### What is required:
In the text on IQ-score hypothesis testing, what is the true mean IQ for the honors program population?

### Extract:

%%

Here are two examples of using an older version of this applet. It looks slightly different but the same settings and options are available in the version above.

In both cases we will consider IQ scores.

Our null hypothesis is that the true mean is 100. Assume the standard deviation is 16 and we will specify a significance level of 5%.

In this example we will specify that the true mean is indeed 100 so that the null hypothesis is true. Most of the time (95%), when we generate a sample, we should fail to reject the null hypothesis since the null hypothesis is indeed true.

Here is one sample that results in a correct decision:

In the sample above, we obtain an x-bar of 105, which is drawn on the distribution which assumes μ (mu) = 100 (the null hypothesis is true). Notice the sample is shown as blue dots along the x-axis and the shaded region shows for which values of x-bar we would reject the null hypothesis. In other words, we would reject Ho whenever the x-bar falls in the shaded region.

Enter the same values and generate samples until you obtain a Type I error (you falsely reject the null hypothesis). You should see something like this:

If you were to generate 100 samples, you should have around 5% where you rejected Ho. These would be samples which would result in a Type I error.

The previous example illustrates a correct decision and a Type I error when the null hypothesis is true. The next example illustrates a correct decision and Type II error when the null hypothesis is false. In this case, we must specify the true population mean.

Let’s suppose we are sampling from an honors program and that the true mean IQ for this population is 110. We do not know the probability of a Type II error without more detailed calculations.

Let’s start with a sample which results in a correct decision.

In the sample above, we obtain an x-bar of 111, which is drawn on the distribution which assumes μ (mu) = 100 (the null hypothesis is true).

Enter the same values and generate samples until you obtain a Type II error (you fail to reject the null hypothesis). You should see something like this:

You should notice that in this case (when Ho is false), it is easier to obtain an incorrect decision (a Type II error) than it was in the case where Ho is true. If you generate 100 samples, you can approximate the probability of a Type II error.

%%

(Collected data)
%%

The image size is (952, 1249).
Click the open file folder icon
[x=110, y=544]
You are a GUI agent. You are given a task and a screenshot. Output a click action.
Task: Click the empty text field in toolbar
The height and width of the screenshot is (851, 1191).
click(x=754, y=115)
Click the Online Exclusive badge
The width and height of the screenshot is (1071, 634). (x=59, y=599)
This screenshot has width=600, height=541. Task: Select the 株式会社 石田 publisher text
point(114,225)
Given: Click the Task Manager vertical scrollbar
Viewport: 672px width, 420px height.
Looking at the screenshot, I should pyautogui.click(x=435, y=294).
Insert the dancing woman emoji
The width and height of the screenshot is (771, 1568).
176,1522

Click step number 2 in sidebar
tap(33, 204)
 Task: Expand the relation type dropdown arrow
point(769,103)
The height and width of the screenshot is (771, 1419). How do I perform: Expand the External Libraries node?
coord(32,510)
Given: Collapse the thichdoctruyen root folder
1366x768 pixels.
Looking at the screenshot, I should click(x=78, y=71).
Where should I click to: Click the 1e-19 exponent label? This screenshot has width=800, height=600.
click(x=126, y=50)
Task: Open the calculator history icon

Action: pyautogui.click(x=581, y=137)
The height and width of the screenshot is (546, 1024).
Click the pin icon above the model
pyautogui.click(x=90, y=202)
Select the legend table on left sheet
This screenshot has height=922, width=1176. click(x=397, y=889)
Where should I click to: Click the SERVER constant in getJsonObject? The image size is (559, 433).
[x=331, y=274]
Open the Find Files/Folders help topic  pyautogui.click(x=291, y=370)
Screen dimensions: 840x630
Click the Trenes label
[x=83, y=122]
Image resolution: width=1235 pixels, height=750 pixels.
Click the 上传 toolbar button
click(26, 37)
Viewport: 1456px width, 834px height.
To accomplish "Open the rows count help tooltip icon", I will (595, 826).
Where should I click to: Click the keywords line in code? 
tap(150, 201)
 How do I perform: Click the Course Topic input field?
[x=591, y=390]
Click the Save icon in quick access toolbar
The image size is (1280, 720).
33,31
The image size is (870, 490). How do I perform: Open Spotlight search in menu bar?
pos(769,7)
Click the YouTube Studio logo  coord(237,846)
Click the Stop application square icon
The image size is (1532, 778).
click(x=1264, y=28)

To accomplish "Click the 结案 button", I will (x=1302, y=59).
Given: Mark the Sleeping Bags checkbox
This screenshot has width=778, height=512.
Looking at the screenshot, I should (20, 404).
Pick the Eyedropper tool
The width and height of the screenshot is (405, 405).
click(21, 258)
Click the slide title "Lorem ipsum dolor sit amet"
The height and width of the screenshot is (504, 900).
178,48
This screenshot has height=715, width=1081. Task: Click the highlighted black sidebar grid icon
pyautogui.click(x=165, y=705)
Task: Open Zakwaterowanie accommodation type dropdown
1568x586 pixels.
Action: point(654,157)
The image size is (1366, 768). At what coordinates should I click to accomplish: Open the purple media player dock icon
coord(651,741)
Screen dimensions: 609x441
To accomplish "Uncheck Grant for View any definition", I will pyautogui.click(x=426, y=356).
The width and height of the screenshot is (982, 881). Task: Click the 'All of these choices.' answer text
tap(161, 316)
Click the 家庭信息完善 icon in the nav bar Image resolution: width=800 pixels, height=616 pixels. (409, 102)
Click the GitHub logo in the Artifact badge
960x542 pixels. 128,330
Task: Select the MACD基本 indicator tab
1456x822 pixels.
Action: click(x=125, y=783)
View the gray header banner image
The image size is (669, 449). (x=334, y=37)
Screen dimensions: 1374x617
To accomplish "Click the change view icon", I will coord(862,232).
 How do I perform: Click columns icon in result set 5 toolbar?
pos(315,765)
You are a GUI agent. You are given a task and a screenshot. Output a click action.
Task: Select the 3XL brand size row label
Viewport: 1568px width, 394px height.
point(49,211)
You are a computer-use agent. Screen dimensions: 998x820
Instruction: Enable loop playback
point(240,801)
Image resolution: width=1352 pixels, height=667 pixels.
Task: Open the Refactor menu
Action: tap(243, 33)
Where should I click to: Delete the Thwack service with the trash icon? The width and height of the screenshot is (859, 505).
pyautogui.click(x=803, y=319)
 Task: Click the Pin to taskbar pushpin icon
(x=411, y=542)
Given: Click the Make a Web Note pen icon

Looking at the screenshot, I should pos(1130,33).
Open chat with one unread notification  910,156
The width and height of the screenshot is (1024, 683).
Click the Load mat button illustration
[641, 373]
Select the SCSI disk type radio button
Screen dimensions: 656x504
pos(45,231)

%%

### Response area:
The true mean IQ is 110.